Alvo de diversos processos, o líder da extrema-direita brasileira tentou pacificar sua relação com o Supremo Tribunal Federal e disse que não menciona ministros da corte em seus discursos, centrando suas críticas no governo do presidente Luiz Inácio Lula da Silva. Bolsonaro, que enfrenta inquéritos relacionados à fraude do cartão de vacina e à suposta apropriação indevida de presentes de luxo sob investigação da Polícia Federal, enfatizou sua distância dos ataques diretos ao tribunal. “Não defendo prisão de Alexandre de Moraes. Nem toco no assunto. Você não vê a palavra ‘Supremo’ na minha boca em nenhuma dessas minhas andanças. Não bato em [Rodrigo] Pacheco, [Arthur] Lira, no STF. Só bato no Lula”, afirmou.

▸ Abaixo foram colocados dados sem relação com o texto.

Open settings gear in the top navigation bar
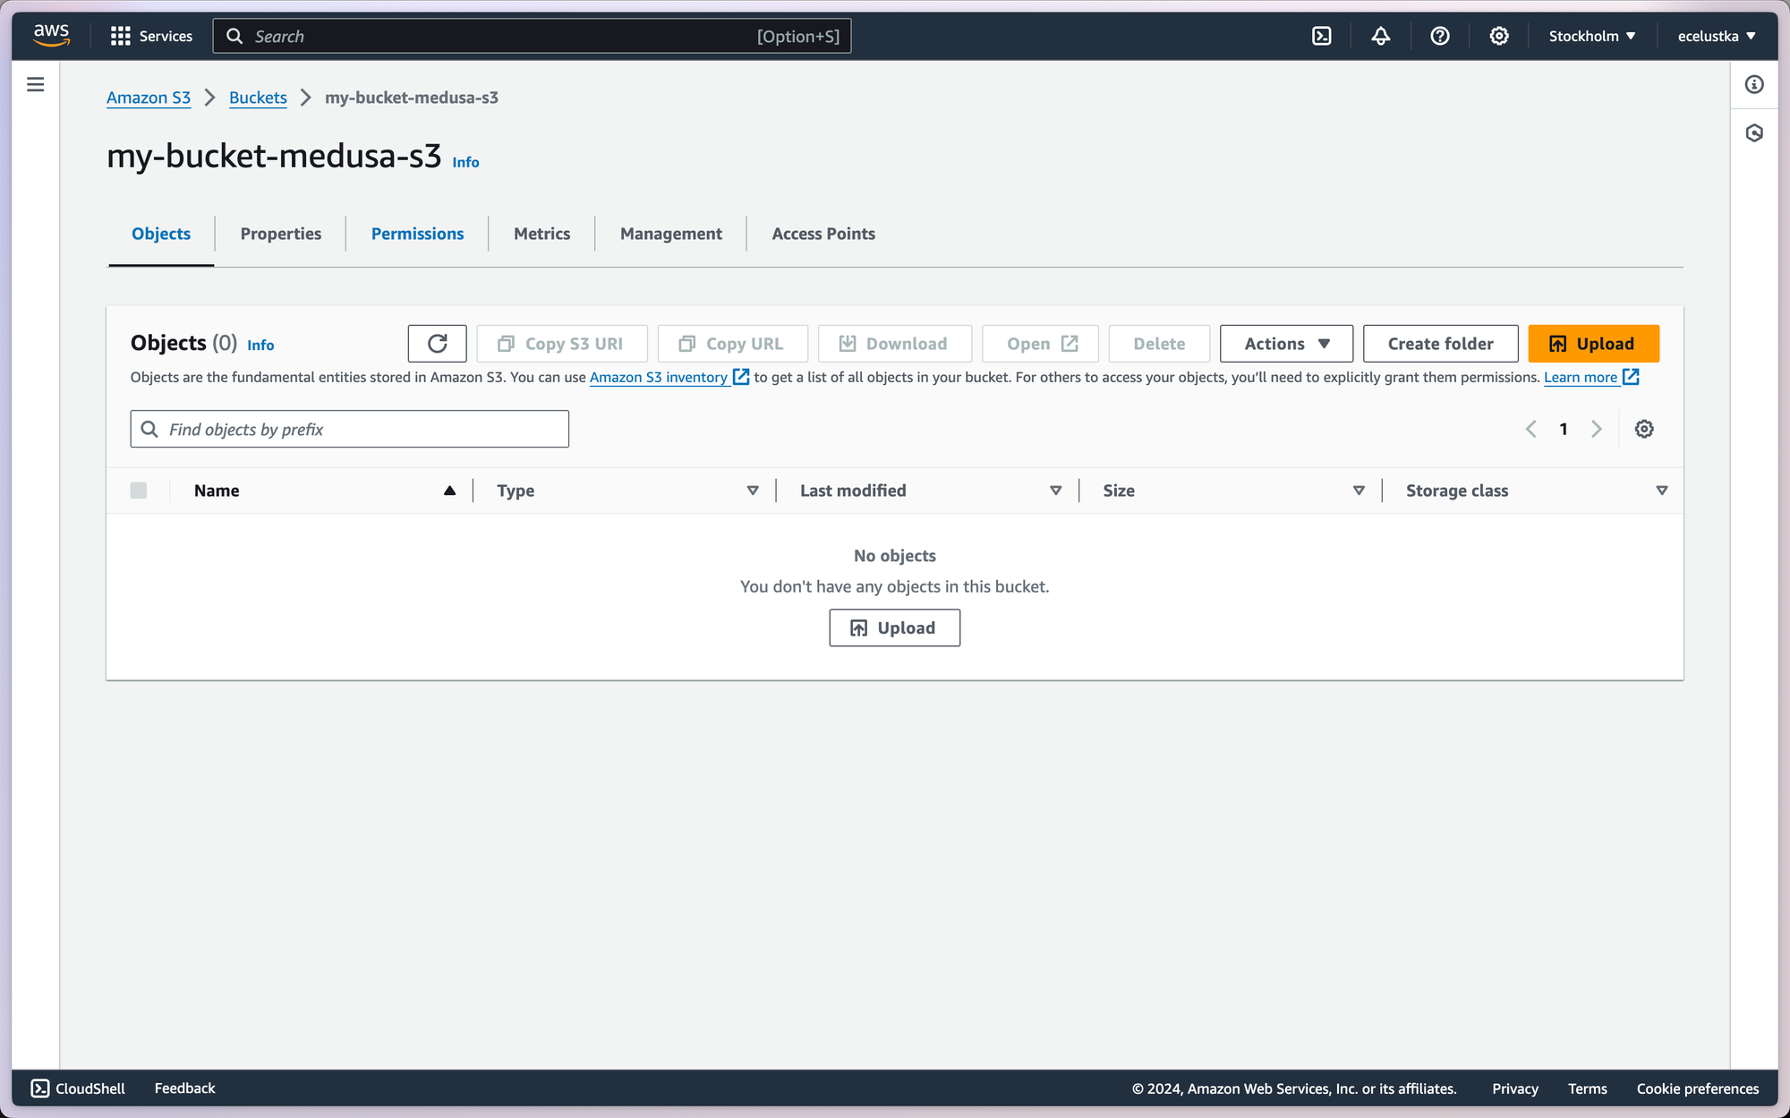 coord(1498,36)
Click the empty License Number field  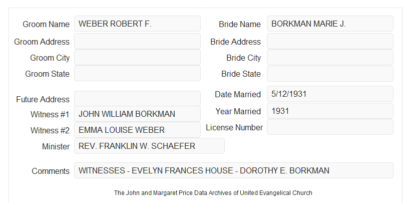330,127
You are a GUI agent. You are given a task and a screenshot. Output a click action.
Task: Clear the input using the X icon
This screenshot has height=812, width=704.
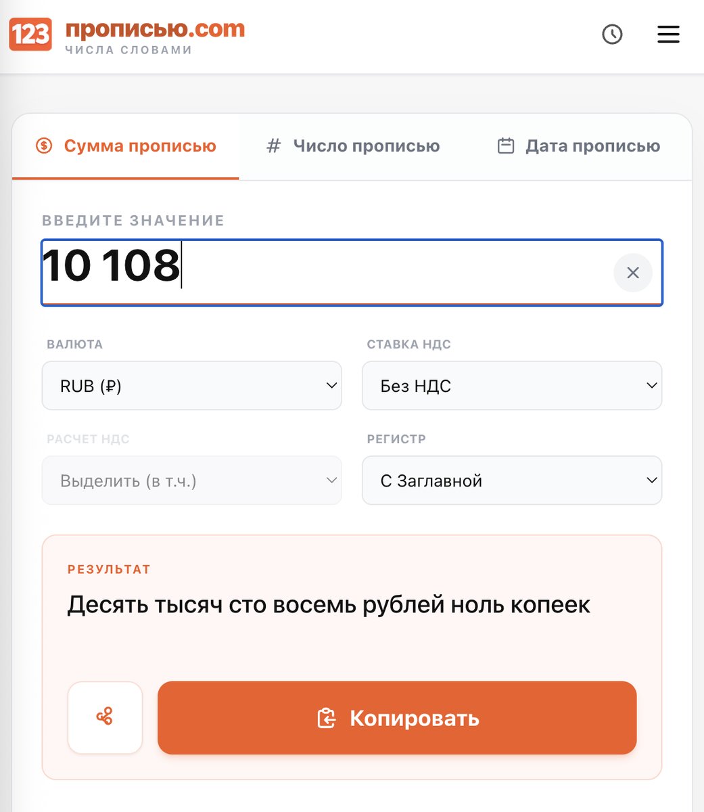coord(632,273)
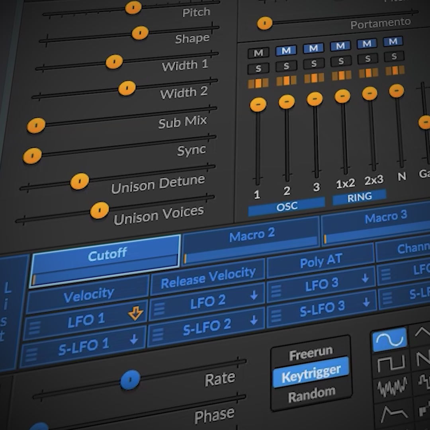Viewport: 430px width, 430px height.
Task: Set LFO trigger mode to Freerun
Action: pyautogui.click(x=311, y=354)
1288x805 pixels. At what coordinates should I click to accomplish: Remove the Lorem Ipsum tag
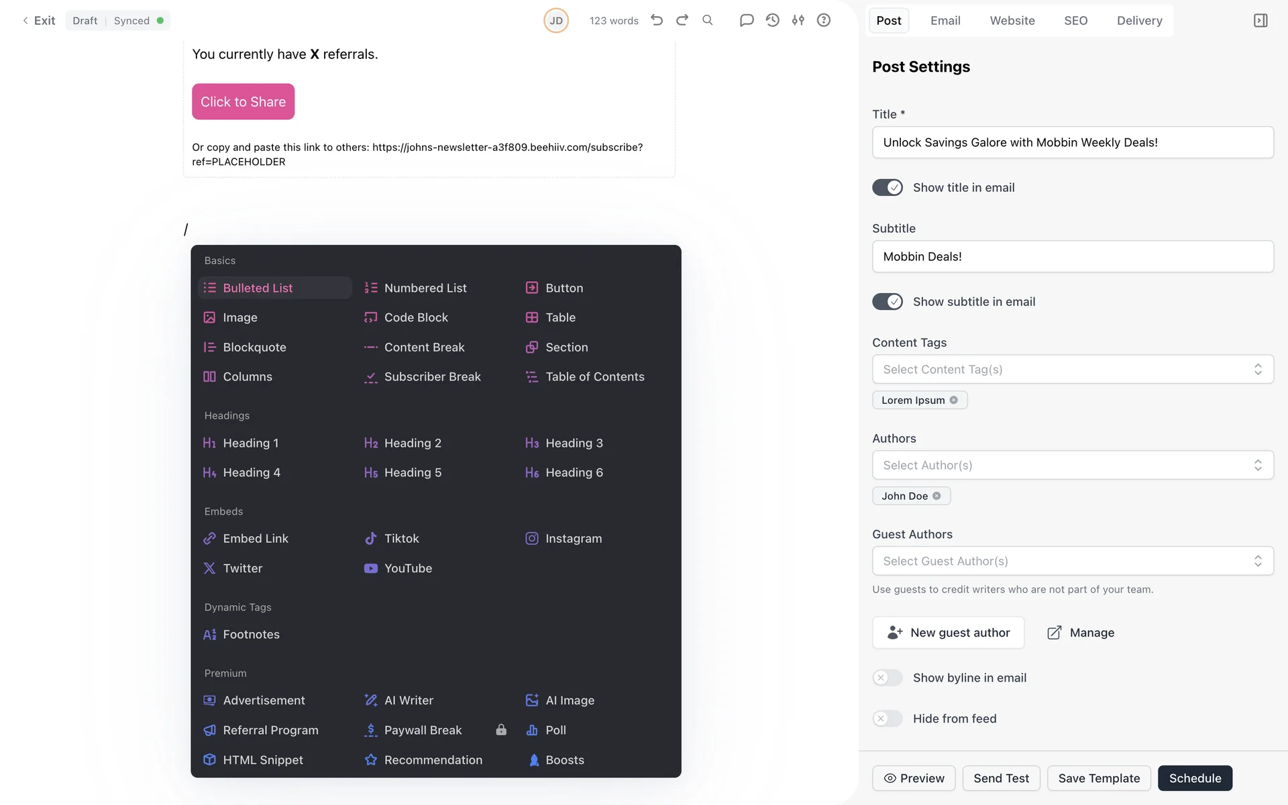(953, 400)
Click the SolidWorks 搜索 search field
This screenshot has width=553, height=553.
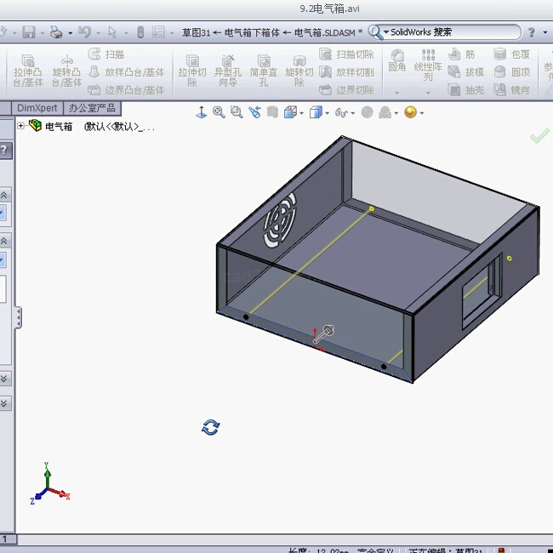click(x=451, y=32)
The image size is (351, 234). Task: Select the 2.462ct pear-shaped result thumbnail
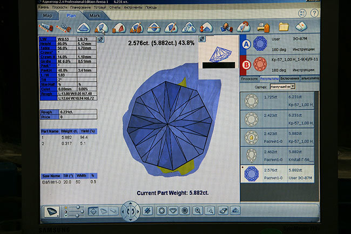(x=251, y=156)
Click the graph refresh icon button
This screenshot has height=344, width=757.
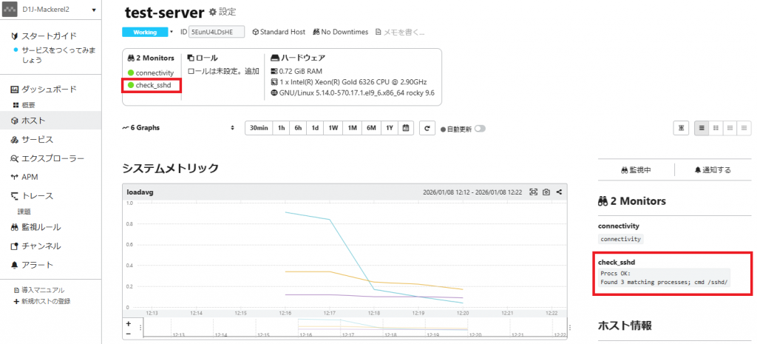click(x=426, y=128)
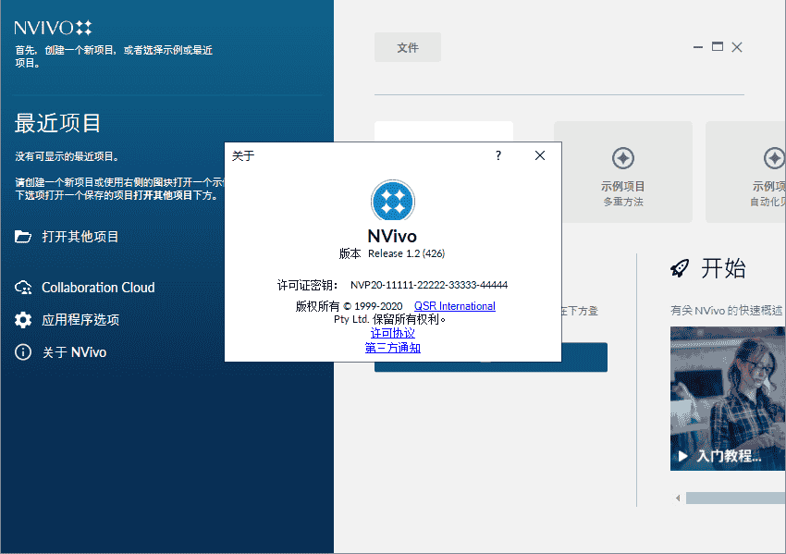Click the play icon on 入门教程 video
This screenshot has height=554, width=786.
(x=682, y=453)
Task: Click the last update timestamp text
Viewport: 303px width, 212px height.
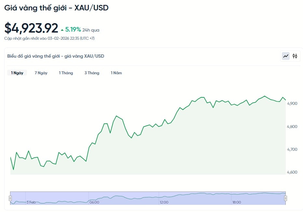Action: pyautogui.click(x=49, y=38)
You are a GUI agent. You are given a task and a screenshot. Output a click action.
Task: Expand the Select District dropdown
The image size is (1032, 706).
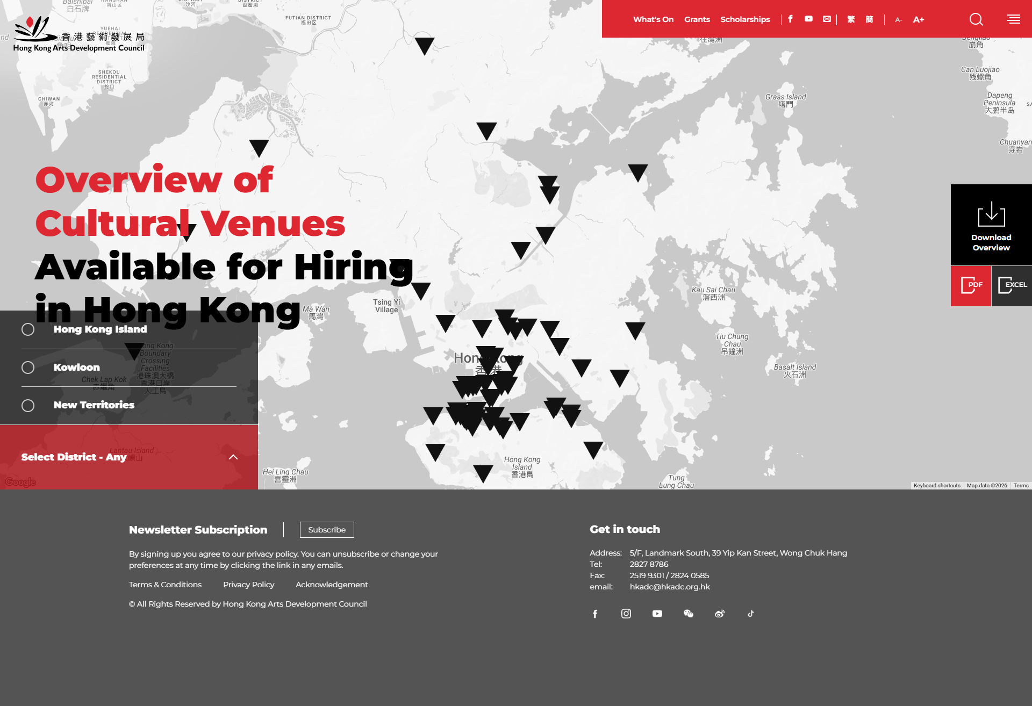129,457
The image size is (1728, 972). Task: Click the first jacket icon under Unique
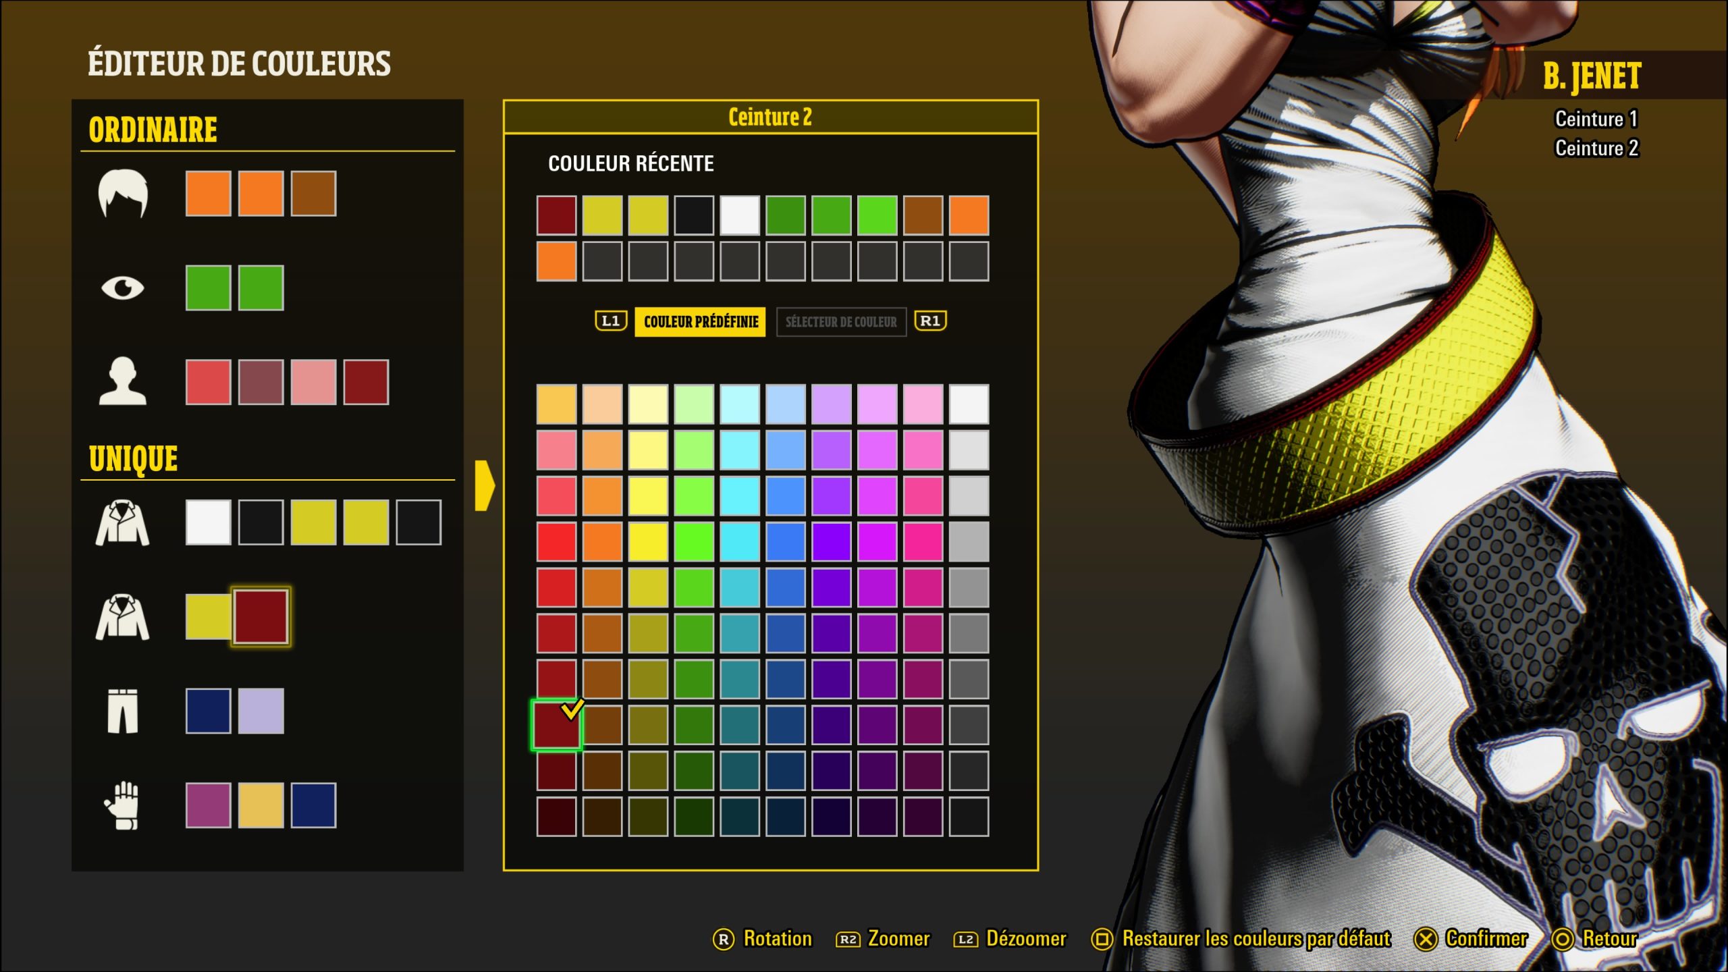122,522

Mais cedo, antes da entrevista ao jornalista, ele insinuou que poderia ser alvo de um suposto atentado. “Vocês estão acompanhando nas redes sociais o que aconteceu naquela tentativa de assassinato de Donald Trump. O Serviço Secreto foi negligente. Quando eu retornei ao Brasil, pela Presidência tinha direito a dois carros blindados, e Lula pessoalmente me retirou esses dois carros blindados. Eu tenho direito a oito funcionários. Os quatro que trabalhavam na minha segurança, por medidas cautelares, me tiraram. Até mesmo meu filho, o 02 [Carlos Bolsonaro], teve seu porte de arma negado pela Polícia Federal. Eles querem facilitar. Eles não querem mais me prender. Eles querem que eu seja executado. Não posso pensar em outra coisa”, afirmou.